### [BRANO]
┄┄┄┄┄┄┄┄┄┄┄┄┄┄┄┄┄┄┄┄

Bruno Corà

Spazi della cattedrale interiore

Conversazione con Stefano Bonacci




Bruno Corà - Il ricordo che ho del tuo lavoro, il più lontano, quello iniziale, è proprio legato all’esito degli studi. Quell’opera che a metà degli anni Novanta eravamo stati invitati a esaminare, come prova finale di tesi all’Accademia di Belle Arti di Perugia, era composta di vari elementi nei quali ponevi attenzione al rivestimento degli oggetti naturali, attraverso l’uso di stagno, piombo e legature in filo di ferro, di una parte di essi. Quindi una natura morta, ma una natura morta che subito metteva in evidenza l’aspetto, quasi perverso, di volerla tutta rivestire molto tenacemente e integralmente. Questo dato colpì un po’ tutti, me e i colleghi, e notammo che quei lavori in cui era presente quella particolare attitudine al rivestire facevano famiglia con un’altra serie dove c’era la presenza di parti anatomiche, ossa animali, rami e pietre lavorate, quindi un vero e proprio repertorio di cose che portava in evidenza l’aspetto del rivestimento. Non so se si possa parlare dell’atto di proteggere.


Stefano Bonacci - Evidentemente per me era un atto di protezione della materia che si traduceva in questi rivestimenti, ma anche un atto di conoscenza, quasi una meditazione sulla natura delle cose e allo stesso tempo un atto d’amore, che in ogni caso produceva un nuovo corpo. D’altra parte inserivo anche degli oggetti meccanici come innestati nell’opera, che trasformavano in qualche modo questi elementi naturali in una sorta di macchine prive di funzione…


BC - Quindi c’era una relazione tra le parti e il tutto dell’organismo, dalla natura verso la tecnica e la tecnologia… anche quella semplice dell’operare, del fare.


SB - Si. Operavo in maniera quasi chirurgica su questi elementi naturali che io sceglievo anche per la loro forma. Il risultato di tale esperienza fu mostrato in un’installazione che realizzai nel ’95 a Perugia nella mostra intitolata WAR.


BC - Ecco si, questo è il ricordo più “antico” che ho del tuo lavoro.

┄┄┄┄┄┄┄┄┄┄┄┄┄┄┄┄┄┄┄┄

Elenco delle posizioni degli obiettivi
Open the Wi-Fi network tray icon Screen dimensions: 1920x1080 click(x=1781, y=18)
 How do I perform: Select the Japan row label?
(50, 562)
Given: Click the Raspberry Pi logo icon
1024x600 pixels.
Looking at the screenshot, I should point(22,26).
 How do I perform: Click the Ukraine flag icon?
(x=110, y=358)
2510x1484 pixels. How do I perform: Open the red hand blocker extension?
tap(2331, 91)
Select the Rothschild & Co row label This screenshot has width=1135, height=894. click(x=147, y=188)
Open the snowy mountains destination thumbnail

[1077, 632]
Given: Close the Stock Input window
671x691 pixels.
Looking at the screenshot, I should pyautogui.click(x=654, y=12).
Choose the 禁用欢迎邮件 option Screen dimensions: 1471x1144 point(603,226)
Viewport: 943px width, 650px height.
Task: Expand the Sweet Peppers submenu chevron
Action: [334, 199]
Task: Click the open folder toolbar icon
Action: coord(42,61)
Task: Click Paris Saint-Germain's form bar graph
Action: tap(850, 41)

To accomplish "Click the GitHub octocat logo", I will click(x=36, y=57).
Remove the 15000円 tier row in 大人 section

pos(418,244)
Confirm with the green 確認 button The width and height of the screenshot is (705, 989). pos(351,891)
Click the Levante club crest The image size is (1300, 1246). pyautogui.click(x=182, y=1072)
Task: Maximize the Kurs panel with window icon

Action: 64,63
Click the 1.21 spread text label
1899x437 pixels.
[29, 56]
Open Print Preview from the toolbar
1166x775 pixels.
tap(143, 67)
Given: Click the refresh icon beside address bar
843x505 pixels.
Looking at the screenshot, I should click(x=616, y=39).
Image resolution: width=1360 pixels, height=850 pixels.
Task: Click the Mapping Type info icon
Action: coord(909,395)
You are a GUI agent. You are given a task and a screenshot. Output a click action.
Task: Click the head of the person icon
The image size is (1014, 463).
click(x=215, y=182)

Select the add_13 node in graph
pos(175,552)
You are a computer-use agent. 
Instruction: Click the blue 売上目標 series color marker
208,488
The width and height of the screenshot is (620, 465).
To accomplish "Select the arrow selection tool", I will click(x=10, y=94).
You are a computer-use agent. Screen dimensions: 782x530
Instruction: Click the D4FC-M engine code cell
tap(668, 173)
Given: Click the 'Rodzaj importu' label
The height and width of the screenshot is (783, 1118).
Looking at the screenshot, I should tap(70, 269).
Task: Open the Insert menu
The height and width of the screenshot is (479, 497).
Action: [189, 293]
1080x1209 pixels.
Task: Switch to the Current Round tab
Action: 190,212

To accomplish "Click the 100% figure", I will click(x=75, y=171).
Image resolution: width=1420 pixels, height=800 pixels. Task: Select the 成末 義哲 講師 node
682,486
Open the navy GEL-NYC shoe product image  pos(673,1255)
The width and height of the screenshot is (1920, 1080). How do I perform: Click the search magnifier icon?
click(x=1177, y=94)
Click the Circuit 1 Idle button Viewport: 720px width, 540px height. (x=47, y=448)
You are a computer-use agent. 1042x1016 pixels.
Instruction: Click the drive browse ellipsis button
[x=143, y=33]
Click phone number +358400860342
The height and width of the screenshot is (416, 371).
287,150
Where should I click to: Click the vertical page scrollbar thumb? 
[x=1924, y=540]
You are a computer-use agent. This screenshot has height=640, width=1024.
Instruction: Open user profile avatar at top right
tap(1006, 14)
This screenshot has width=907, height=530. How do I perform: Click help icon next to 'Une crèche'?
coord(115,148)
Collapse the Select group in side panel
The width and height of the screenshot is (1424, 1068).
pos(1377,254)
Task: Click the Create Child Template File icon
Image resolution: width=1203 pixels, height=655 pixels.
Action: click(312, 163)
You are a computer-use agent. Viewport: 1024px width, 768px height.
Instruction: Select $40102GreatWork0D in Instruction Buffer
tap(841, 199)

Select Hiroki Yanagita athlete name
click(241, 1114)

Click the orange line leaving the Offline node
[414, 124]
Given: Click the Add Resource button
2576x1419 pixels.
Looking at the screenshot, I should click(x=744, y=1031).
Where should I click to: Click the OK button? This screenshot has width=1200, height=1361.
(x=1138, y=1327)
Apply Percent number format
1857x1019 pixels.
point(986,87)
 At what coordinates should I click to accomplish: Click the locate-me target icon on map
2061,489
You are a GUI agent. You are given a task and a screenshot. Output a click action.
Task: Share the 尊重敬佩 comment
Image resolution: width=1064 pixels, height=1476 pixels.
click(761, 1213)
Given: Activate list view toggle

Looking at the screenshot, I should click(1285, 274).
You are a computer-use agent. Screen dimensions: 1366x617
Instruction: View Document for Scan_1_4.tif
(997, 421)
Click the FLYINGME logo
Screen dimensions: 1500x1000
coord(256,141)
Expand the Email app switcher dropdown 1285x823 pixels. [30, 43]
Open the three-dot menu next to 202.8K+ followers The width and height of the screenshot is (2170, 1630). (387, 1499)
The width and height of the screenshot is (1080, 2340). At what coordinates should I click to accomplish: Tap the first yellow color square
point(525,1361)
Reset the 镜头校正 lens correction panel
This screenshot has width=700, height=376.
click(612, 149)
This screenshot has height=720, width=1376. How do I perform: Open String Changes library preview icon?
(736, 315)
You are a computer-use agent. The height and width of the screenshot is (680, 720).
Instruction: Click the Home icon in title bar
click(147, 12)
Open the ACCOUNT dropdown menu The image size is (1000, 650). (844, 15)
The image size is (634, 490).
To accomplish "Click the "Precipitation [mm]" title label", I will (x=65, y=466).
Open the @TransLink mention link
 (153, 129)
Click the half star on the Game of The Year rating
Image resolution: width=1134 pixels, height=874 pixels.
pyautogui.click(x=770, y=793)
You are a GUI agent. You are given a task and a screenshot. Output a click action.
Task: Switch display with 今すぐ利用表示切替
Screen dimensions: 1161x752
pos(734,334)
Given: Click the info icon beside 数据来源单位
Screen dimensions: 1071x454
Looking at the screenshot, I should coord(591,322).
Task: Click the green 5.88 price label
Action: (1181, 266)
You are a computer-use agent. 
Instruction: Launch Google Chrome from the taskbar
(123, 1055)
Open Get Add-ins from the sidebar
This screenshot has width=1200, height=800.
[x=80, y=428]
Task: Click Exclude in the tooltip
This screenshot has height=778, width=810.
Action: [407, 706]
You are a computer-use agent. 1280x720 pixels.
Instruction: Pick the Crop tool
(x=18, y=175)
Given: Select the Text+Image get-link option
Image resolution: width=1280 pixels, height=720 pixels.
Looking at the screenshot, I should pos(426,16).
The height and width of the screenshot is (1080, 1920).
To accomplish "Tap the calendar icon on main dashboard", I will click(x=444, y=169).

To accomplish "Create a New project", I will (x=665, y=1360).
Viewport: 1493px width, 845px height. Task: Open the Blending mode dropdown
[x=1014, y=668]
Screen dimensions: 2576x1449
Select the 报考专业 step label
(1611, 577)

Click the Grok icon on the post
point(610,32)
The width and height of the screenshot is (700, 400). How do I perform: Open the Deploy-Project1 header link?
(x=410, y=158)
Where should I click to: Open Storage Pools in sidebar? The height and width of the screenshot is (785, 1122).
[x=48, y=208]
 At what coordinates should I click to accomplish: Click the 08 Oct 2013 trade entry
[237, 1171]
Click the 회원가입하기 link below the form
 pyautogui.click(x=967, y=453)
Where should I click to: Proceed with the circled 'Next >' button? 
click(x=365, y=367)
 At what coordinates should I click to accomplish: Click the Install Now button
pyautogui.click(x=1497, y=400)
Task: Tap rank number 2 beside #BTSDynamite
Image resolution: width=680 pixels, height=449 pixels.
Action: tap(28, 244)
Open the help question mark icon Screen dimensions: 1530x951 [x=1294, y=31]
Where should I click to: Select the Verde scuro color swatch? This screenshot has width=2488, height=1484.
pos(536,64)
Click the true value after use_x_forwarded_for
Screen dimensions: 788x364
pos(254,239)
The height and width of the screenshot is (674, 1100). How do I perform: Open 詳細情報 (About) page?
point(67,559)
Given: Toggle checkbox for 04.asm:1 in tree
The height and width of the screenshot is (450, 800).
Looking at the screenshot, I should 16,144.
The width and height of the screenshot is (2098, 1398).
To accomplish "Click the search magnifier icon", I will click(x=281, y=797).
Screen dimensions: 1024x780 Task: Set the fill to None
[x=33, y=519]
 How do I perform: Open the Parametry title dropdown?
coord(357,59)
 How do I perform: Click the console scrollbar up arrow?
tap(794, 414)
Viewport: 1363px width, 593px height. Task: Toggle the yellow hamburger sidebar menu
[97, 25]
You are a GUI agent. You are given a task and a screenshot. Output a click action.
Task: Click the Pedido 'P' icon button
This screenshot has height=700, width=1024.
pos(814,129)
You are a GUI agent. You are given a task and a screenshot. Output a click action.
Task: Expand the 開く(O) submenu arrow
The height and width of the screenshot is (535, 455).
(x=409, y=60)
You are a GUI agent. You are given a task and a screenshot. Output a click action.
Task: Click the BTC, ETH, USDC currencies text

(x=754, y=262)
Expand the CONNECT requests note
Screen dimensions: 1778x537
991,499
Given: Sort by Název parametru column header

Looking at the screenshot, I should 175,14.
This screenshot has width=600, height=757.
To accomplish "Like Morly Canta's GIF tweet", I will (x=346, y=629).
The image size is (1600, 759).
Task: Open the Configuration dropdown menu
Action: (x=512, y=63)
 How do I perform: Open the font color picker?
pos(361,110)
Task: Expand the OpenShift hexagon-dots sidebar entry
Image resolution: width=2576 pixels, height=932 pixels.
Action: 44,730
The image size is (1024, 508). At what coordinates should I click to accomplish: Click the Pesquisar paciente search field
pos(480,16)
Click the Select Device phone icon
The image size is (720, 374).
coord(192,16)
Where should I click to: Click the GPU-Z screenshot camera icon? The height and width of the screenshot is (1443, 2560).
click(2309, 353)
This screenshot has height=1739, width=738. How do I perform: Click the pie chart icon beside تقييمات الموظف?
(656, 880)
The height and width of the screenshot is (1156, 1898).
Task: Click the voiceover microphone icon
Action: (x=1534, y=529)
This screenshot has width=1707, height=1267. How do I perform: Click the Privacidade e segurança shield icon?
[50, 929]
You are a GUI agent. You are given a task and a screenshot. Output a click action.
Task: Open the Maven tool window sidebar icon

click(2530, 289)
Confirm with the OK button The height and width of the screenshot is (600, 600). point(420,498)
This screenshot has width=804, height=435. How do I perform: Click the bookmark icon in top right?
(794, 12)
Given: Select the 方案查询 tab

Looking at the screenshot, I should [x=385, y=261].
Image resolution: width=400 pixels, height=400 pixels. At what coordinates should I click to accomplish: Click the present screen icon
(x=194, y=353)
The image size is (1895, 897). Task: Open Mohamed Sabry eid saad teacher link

┄┄┄┄┄┄┄┄┄┄┄┄┄┄┄┄┄┄┄┄

### [ISTRUZIONI]
A. Nel brano su Corà e Bonacci, a cosa servivano gli oggetti meccanici che Bonacci inseriva nelle sue opere? Rispondi in una o due frasi.
B. Prolunga il brano con la conversazione tra Corà e Bonacci, ripartendo subito dopo l'ultima battuta di Corà.
L'elenco non ha nessun legame con il brano.

### [RISULTATI]
A. Bonacci li inseriva come innesti nell'opera. In qualche modo trasformavano gli elementi naturali in una sorta di macchine prive di funzione.

B.
SB - In seguito l’interesse verso la natura mi ha portato a realizzare opere in luoghi aperti e a inserire gli oggetti direttamente nel paesaggio. Realizzando queste installazioni osservo sempre una regola armonica interiore, mediante la quale la forma del paesaggio viene ad essere continuamente verificata dalla presenza dell’opera. Nel caso dell’Orto Botanico a Perugia ad esempio, ho scelto di realizzare una scala di legno lunga sei metri, che uscendo verticalmente dal terreno proseguiva idealmente all’infinito.


BC - Quindi, era un elemento di congiunzione tra la terra e il cielo, l’axis mundi, e poi la scala assume la funzione di un ponte nell’opera Ponte del 1997 … ecco allora ti domando: questo modo di attraversare lo spazio, presente almeno in alcuni lavori di Pascali o Ranaldi e Bagnoli, per te che senso aveva? Il ponte, continuamente evocato nella storia dell’arte (Die Brucke) e più recentemente nell’affermazione di Pistoletto “congiungiamo le culture”, per te invece che senso aveva?


SB - Quest’opera Ponte del 1997 rappresenta per me il passaggio nello spazio di un’esistenza che, proveniente dal cielo, si avvicina alla terra sfiorandola per poi tornare al cielo, mentre la sua forma é data dal proprio peso ed è il risultato della forza di gravità. In un’altra opera invece, che s’intitola Samurai del 2000, ho utilizzato due scale legandole con del filo di ferro, creando una tensione tale per cui le scale si autosostengono verticalmente in una compressione tra soffitto e pavimento. L’elemento del ponte in ogni caso ritorna anche in lavori successivi come nel Ponte che tu hai visto, nel 2005 a San Casciano dei Bagni.


BC - In quell’occasione avevi realizzato una sorta di scala-ponte fatta di specchi …


SB - Un trampolino sul paesaggio.


BC - Ma è certamente un elemento di attraversamento spaziale, con tutte le sue declinazioni.


SB - Sì, un oggetto che mi interessa perché congiunge, mette in comunicazione.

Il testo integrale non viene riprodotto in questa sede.